Bericht aus Marienwerder
Der Regierungspräsident in Marienwerder erstattet am 9. Mai 1935 folgenden Lagebericht für März und April 1935:
Die Versammlungstätigkeit der Juden hält sich in dem bisher üblichen Rahmen. (…)
Bei den Meldungen der Zu und Abgänge der Juden im hiesigen Bezirk ist eine auffallende Abwanderung der Juden aus den Landkreisen besonders nach Berlin zu beobachten.
Im übrigen ist zu sagen, daß der Flaggenerlaß , wonach den Juden das Zeigen der Hakenkreuz und schwarz weiss roten Flagge nicht mehr gestattet ist, auf die Juden im Bezirk einen ganz besonderen Eindruck gemacht hat, wodurch ihnen erneut bewiesen wurde, daß sie als nicht zur deutschen Volksgemeinschaft rechnend anzusehen sind.
In Marienburg ist festgestellt worden, daß die jüdischen Geschäfte neuerdings beim Verkauf ihrer Waren eine andere Taktik verfolgen. Die Lieferautos der dortigen größten Firma Conitzer & Söhne halten jetzt nicht mehr an der Haustür des zu beliefernden Kunden, sondern mindestens 3 Häuser vorher.
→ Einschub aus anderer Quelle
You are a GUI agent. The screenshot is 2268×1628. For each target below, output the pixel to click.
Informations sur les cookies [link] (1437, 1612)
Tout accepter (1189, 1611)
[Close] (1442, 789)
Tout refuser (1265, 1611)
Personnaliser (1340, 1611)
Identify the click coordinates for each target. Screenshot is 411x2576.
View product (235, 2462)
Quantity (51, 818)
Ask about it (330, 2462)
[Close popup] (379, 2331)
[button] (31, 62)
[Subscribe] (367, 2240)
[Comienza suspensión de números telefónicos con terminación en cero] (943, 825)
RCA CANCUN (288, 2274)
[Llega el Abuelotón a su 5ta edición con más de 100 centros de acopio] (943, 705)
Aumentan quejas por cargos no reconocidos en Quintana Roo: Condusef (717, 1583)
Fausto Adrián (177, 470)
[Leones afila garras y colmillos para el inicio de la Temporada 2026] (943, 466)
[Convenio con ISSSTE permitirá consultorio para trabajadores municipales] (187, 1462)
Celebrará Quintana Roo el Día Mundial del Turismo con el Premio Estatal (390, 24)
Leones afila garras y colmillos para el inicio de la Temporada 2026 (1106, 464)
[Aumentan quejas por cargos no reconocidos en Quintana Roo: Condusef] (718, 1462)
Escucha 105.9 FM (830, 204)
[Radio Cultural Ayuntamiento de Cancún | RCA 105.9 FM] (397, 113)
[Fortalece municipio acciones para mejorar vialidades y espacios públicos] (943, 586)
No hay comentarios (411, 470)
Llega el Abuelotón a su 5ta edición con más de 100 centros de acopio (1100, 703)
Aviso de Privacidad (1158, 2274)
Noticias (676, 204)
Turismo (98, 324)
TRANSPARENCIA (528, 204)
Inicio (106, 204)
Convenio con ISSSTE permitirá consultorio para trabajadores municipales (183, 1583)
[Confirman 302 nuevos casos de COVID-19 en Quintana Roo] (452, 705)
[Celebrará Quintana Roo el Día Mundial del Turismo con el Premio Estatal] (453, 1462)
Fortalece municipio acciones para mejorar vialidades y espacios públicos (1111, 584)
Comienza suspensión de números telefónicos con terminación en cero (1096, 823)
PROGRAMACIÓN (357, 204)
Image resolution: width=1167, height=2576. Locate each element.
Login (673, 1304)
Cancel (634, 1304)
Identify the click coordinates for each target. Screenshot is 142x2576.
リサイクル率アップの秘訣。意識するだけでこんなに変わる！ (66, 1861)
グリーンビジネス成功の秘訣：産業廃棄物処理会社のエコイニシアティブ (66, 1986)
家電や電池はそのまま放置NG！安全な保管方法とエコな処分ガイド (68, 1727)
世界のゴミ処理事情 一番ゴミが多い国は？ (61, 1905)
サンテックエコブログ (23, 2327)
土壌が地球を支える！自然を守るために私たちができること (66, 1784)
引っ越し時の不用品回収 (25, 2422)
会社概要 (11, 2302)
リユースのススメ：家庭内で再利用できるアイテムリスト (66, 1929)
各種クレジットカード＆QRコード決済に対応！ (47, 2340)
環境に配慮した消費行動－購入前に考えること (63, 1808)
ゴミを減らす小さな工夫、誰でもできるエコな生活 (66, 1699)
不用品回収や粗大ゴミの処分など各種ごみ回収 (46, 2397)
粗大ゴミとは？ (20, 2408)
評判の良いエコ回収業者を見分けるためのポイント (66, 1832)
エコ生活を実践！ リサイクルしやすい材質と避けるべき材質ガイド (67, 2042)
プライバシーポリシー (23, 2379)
Hierdurch werden andere Volks und Parteigenossen in den Verdacht gebracht, daß sie sich von jüdischen Geschäften beliefern lassen. Auch soll eine Angestellte der vorgenannten Firma in ihrer Privatwohnung eine größere Mustersammlung von Damenwäsche haben. Angeblich sollen viele Beamtenfrauen in dieser Wohnung die Waren besichtigen und dann bei der Angestellten Bestellungen aufgeben.